> _About this task_:
Copy each line of the data that has "agent" in it.

> _Records for the task_:

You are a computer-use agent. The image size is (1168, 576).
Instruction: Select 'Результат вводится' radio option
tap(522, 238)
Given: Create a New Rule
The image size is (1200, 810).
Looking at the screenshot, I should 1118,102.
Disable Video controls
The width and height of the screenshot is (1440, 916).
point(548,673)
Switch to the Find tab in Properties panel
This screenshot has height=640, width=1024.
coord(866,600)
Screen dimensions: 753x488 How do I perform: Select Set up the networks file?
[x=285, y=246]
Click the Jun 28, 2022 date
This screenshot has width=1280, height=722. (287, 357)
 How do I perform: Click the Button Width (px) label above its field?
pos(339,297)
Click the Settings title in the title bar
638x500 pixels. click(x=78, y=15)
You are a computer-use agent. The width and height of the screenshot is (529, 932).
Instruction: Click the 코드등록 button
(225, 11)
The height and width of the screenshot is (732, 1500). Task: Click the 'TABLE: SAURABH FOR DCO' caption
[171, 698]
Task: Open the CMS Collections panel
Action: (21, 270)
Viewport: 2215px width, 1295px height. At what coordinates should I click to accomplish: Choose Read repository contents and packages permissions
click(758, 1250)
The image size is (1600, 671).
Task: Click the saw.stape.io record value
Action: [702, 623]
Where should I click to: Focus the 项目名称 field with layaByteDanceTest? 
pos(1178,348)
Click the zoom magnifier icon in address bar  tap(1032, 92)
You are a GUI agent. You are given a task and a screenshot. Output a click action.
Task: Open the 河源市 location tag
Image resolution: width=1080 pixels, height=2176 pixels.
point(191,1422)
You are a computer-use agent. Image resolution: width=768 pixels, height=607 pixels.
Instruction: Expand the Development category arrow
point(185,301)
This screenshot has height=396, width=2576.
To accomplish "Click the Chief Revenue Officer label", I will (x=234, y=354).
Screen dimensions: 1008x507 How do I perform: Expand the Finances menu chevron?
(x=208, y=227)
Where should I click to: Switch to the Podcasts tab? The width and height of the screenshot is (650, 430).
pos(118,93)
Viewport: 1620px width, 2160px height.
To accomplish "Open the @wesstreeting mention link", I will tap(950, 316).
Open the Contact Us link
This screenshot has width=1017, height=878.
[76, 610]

> _Solution below_:
You are a computer-use agent. The image size is (1168, 576).
You are a computer-use agent. The width and height of the screenshot is (529, 932).
You are a GUI agent. You are given a task and a screenshot. Output a click action.
You are a computer-use agent. Image resolution: width=768 pixels, height=607 pixels.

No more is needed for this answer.